Refreshing Vietnamese chicken salad (Gà Xé Phay) made with poached chicken, crisp cabbage, herbs, and a tangy fish sauce dressing. Light, zesty, and satisfying.
To poach chicken breast, add a few thin slices of ginger in a pot of water. Bring to boil. Add the chicken, reduce the heat to low and simmer for 5 minutes. Remove the pot from heat, and leave chicken breast to stand with lid on for 20 minutes or longer. Shred the chicken breast; set aside.
To make the nuoc mam dressing, put palm sugar (or brown sugar) in a small mixing bowl. Add boiling water to dissolve the sugar. Add the garlic, chili, fish sauce, vinegar, and lime juice, and stir well.
To assemble the salad, combine shredded chicken, salad vegetables, and herbs in a large mixing bowl. Pour about 1/3 cup of dressing to the salad and toss well. Add more dressing to get your preferred taste.

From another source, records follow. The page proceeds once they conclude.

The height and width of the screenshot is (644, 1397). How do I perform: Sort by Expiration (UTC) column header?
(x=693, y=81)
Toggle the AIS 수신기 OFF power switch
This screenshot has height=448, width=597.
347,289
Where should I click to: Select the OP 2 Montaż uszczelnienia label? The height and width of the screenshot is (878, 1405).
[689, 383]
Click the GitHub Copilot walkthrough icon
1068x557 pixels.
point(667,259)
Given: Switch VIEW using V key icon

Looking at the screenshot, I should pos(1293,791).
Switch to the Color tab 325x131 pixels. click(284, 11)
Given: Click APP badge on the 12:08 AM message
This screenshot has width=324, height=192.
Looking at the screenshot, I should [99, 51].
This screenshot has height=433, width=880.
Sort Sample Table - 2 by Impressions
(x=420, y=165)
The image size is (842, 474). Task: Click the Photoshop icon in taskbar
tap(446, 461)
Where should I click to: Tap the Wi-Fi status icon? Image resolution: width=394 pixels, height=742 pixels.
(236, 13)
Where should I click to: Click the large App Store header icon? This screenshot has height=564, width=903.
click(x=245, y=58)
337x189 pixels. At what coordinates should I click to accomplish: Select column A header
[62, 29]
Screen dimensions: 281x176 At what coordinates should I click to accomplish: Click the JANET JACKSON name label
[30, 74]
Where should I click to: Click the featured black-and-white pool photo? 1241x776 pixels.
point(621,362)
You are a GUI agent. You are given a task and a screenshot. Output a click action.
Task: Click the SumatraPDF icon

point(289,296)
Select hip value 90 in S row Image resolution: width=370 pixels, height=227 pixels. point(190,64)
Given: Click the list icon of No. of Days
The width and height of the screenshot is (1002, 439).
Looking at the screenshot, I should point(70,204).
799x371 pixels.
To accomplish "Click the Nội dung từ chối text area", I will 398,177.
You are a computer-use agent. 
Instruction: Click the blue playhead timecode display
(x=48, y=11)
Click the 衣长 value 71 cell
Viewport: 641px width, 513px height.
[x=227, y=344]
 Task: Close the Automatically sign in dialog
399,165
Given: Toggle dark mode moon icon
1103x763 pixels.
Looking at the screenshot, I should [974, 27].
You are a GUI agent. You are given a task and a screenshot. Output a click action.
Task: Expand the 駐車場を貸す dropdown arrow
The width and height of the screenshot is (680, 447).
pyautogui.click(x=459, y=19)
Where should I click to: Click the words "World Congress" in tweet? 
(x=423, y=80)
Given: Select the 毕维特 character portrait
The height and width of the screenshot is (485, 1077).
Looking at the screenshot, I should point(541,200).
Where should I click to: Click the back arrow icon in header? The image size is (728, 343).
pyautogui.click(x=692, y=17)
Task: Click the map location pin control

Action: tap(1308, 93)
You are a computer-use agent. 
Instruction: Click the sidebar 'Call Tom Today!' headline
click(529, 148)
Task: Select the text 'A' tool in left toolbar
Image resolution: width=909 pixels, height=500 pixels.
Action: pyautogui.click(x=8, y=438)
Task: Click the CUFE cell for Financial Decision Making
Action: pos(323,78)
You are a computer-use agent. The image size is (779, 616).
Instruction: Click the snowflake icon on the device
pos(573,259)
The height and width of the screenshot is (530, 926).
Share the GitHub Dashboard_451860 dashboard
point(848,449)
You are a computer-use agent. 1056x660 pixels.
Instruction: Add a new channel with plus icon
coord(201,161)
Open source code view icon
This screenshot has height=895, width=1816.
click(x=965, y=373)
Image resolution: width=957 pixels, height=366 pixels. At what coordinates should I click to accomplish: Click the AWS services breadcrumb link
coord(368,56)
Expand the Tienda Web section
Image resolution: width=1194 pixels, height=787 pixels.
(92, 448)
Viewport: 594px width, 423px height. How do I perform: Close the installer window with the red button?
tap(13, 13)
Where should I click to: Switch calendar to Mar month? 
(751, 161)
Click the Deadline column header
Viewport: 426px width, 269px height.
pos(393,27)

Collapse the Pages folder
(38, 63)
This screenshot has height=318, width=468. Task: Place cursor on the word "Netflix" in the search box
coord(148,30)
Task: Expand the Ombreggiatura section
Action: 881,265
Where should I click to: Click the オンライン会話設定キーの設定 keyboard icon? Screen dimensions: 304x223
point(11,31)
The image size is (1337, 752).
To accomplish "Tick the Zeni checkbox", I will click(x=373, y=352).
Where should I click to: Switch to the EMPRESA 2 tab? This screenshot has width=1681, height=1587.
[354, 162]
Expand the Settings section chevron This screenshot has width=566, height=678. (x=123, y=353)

Garnish salad with chopped peanuts and crisp-fried shallots (if using) and serve immediately. To turn this salad into a more filling meal, serve it over rice vermicelli. It also makes a wonderfully light and refreshing lunch on its own
Notes
How to Soften Palm Sugar: Palm sugar often comes in hard blocks. To soften, wet the sugar with a bit of water and microwave in a covered bowl for 30–45 seconds. For a liquid version, add 1 tbsp water to 3 softened pieces and microwave again. Store any unused portion in an airtight container and reheat briefly if it hardens.